• _Task input_:

· · · · · · ·

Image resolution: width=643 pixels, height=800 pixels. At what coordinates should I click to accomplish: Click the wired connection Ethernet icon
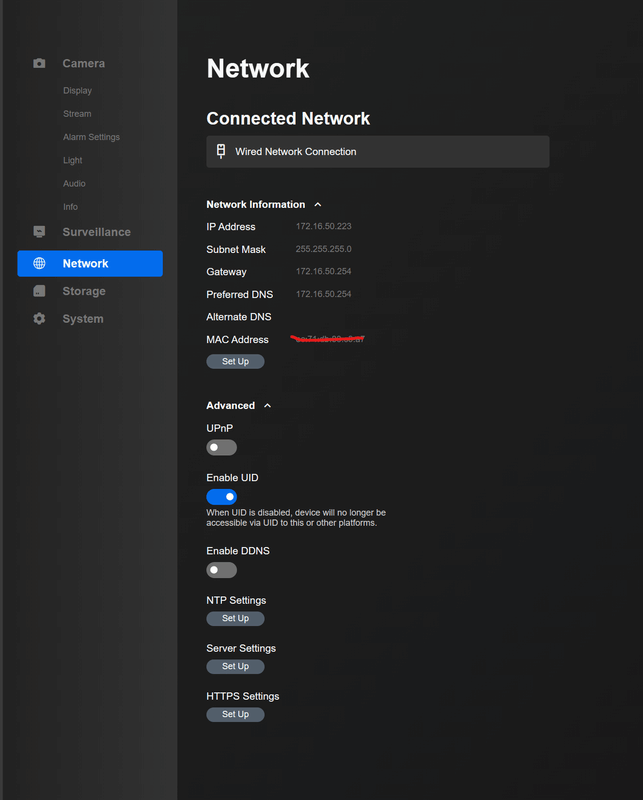pyautogui.click(x=221, y=152)
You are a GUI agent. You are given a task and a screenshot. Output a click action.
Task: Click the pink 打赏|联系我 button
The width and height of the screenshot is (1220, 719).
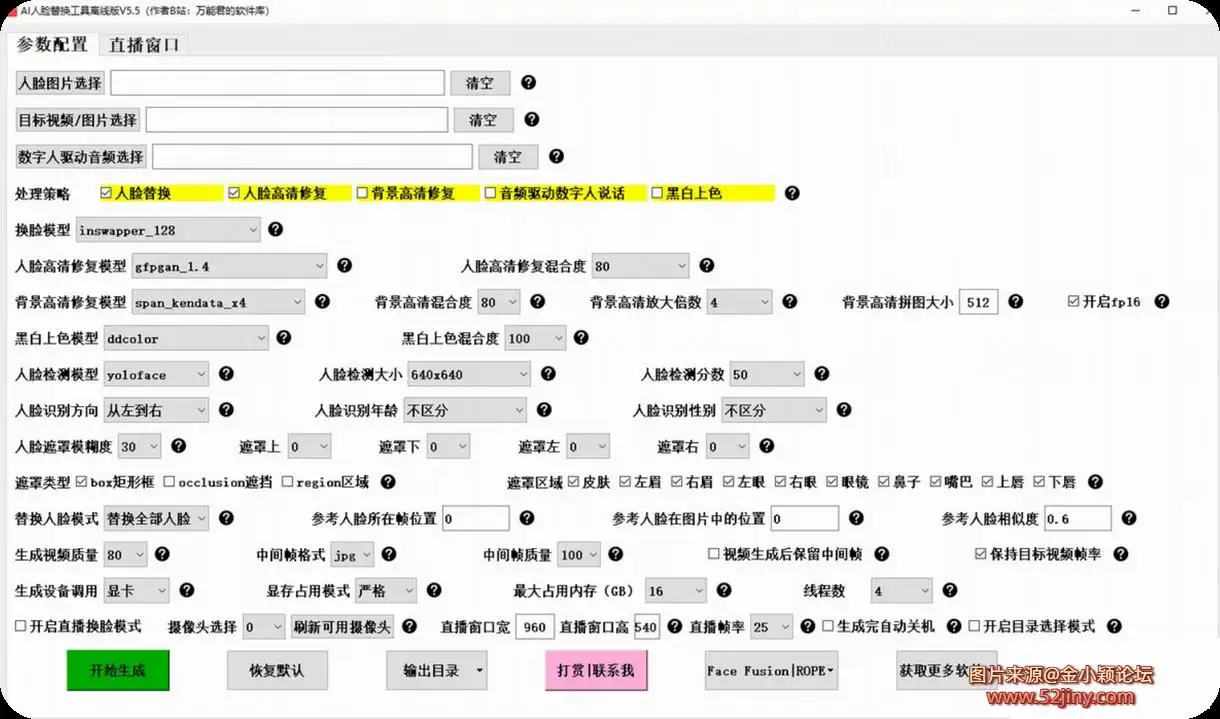(x=596, y=670)
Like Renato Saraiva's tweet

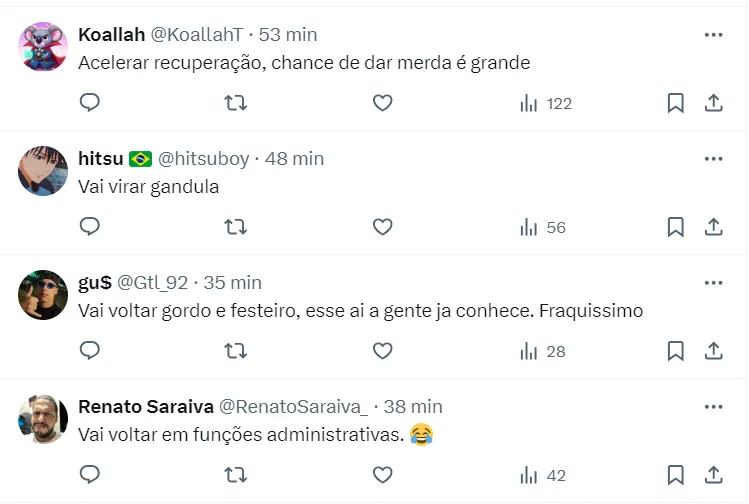pyautogui.click(x=382, y=475)
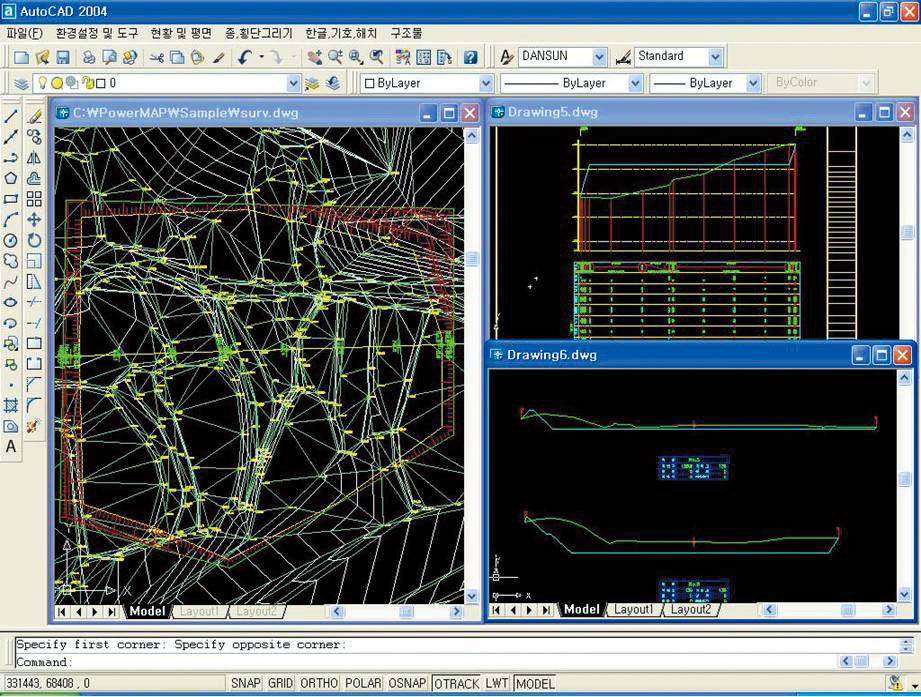Open the ByLayer color control box
921x697 pixels.
427,84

· · · · · · ·

• _What you will do_:
Line by line, print the records exactly, leaving the pictures behind.

• _Answer to this problem_:
Image resolution: width=643 pixels, height=800 pixels. At what coordinates should I click to accomplish: Click the wired connection Ethernet icon
pyautogui.click(x=221, y=152)
You are a GUI agent. You are given a task and a screenshot. Output a click action.
Task: Click the pink 打赏|联系我 button
The width and height of the screenshot is (1220, 719).
(x=596, y=670)
Like Renato Saraiva's tweet

pyautogui.click(x=382, y=475)
Open the ByLayer color control box
921x697 pixels.
427,84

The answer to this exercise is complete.